If you reduce your 4" suction from the DC down to 2 1/2" it will not improve the collection, rather it will reduce it. A DC wants to move large volumes of air, so the larger the suction and the less restrictions from ribs and sharp bends, the better. 

Dust collection on a table saw is a problem, since most older saws do not have a blade shroud. This confines the suction area locally right at the blade and improves dust collection immensely. The older saws rely on gravity and the dust just falls to the bottom where ii is collected at the 4" port. It ain't all that great. A shop vac will not work on the 4" port with such a long distance from the point of origin of the dust. 

Newer saws have integral blade shrouds like my Bosch 4000-09 job site saw. It has a 2 1/2" port out the rear for the shop vac and that works very well. I did make a sheet metal housing for my 12" Powermatic saw which had no blade shroud. It was a fairly worth while improvement. 

Like I said, table saws are usually problematic.... :|


----------



## NewBi (Mar 23, 2017)

woodnthings said:


> If you reduce your 4" suction from the DC down to 2 1/2" it will not improve the collection, rather it will reduce it. A DC wants to move large volumes of air, so the larger the suction and the less restrictions from ribs and sharp bends, the better.
> 
> Dust collection on a table saw is a problem, since most older saws do not have a blade shroud. This confines the suction area locally right at the blade and improves dust collection immensely. The older saws rely on gravity and the dust just falls to the bottom where ii is collected at the 4" port. It ain't all that great. A shop vac will not work on the 4" port with such a long distance from the point of origin of the dust.
> 
> ...



Thanks for the reply. That is what I thought (reduce = less). I have a Dewalt saw that has a shroud.


Gary


----------



## difalkner (Nov 27, 2011)

I've had the HF dust collector for about a year and it does a great job. Like others, I use it on one machine at a time. Last week I upgraded to the Wynn 0.5 micron filter and wow what a difference! The one I got is with the removable lid so you can stack them but I spent the extra $20 not so I could stack them but so that I could remove the lid to clean it; this just seems like it will be easier. 

It was $225 delivered, so about $50 more than the DC itself. It's also quieter now; not a lot but I can tell the motor is running freer than before. I wish I had checked current draw before and after but it just feels like it is spinning easier now (kind of like in my hot rodding days and putting glasspacks on a car). There's a lot more surface area and now I don't see fine dust around it like I did with the bag.

David


----------



## sanchez (Feb 18, 2010)

NewBi said:


> Thanks for the reply. Does your setup reduce to a 2 1/2?
> 
> Thanks,
> 
> Gary


Hi Gary,

I only use 2 1/2" flex hose for the router table, hand routing, and handheld sander. I use the 4" flex hose to hook up to the table saw, bandsaw, and planer. The 4" line picks up more dust.
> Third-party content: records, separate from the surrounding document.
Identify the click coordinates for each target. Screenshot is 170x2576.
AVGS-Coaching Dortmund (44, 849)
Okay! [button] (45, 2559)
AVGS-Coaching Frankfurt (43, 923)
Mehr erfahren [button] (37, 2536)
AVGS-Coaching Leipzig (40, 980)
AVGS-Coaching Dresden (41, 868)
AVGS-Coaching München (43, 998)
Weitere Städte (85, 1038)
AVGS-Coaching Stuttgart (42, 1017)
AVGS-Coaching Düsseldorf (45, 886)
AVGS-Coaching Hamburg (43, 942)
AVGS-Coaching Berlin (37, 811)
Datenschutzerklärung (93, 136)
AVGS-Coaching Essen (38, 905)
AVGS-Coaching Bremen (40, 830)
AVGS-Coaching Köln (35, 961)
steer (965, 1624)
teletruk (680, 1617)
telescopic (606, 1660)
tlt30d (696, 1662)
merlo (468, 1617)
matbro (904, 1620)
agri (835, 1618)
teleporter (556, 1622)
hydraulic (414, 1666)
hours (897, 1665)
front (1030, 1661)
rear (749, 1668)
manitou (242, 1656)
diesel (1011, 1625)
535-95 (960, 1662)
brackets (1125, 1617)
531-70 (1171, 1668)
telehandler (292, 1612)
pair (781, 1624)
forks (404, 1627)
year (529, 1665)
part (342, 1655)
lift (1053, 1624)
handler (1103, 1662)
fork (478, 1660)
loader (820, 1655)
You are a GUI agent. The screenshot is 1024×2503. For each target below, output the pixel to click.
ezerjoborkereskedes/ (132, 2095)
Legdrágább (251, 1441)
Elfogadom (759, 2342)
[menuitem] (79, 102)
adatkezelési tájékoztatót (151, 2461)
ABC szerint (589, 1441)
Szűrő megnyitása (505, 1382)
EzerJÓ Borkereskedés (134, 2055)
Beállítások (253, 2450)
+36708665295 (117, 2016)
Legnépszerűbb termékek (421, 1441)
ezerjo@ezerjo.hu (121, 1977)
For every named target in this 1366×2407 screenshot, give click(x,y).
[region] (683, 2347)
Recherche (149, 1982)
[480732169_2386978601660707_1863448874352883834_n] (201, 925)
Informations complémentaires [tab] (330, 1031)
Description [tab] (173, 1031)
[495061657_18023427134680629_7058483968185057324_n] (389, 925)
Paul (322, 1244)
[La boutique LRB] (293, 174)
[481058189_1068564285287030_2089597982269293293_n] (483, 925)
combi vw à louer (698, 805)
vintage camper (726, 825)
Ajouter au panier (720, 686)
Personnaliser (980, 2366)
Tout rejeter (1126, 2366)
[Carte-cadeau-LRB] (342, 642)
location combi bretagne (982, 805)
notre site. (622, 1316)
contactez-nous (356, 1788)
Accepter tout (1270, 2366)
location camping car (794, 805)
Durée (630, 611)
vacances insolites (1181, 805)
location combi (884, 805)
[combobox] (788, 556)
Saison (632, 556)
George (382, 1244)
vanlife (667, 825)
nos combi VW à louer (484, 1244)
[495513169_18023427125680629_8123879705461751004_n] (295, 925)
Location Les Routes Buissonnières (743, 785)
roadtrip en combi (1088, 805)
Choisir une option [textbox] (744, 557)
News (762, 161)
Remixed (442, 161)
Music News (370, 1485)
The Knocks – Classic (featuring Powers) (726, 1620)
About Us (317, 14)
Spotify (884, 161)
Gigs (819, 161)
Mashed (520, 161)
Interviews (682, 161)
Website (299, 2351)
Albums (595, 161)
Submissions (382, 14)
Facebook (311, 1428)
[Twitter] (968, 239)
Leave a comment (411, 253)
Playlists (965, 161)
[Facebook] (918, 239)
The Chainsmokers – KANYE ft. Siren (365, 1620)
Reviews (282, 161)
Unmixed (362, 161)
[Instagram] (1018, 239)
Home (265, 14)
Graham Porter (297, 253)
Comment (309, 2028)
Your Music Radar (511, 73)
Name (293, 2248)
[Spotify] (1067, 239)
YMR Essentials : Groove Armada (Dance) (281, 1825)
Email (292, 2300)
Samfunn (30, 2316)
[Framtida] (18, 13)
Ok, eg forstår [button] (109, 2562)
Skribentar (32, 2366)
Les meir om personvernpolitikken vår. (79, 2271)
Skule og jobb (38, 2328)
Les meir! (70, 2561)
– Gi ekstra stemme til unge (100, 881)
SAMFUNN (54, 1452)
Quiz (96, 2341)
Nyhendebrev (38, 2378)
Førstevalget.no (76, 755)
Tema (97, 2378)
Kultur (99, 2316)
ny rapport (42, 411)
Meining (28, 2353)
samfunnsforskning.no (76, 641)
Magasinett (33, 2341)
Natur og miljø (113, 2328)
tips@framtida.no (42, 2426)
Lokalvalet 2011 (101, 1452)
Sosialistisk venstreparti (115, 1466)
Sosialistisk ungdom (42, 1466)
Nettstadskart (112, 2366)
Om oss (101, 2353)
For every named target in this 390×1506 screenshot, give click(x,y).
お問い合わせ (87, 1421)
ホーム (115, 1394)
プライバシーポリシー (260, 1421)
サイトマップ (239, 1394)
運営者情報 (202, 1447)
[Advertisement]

No matter what, the table saw is going to throw a lot of dust at you from the blade. I'm slowly working on adding a 2 1/2" line for over the blade.


----------



## Pineknot_86 (Feb 19, 2016)

Did you have any problems when you got the DC? I read a number of reviews- missing parts, parts don't line up, etc. Would like one and it fits the budget. Too big to tell SWMBO- Oh, I've had that for years!

Used to live in Shreveport, BTW. No crawfish boils around here.


----------



## difalkner (Nov 27, 2011)

Pineknot_86 said:


> Did you have any problems when you got the DC? I read a number of reviews- missing parts, parts don't line up, etc. Would like one and it fits the budget. Too big to tell SWMBO- Oh, I've had that for years!
> 
> Used to live in Shreveport, BTW. No crawfish boils around here.


Everything was in the box with ours and it all went together just fine. 

Where is 'here'?

David


----------



## woodnthings (Jan 24, 2009)

*a tip from one who has done it*



sanchez said:


> Hi Gary,
> 
> I only use 2 1/2" flex hose for the router table, hand routing, and handheld sander. I use the 4" flex hose to hook up to the table saw, bandsaw, and planer. The 4" line picks up more dust.
> 
> No matter what, the table saw is going to throw a lot of dust at you from the blade. I'm slowly working on adding a 2 1/2" line for over the blade.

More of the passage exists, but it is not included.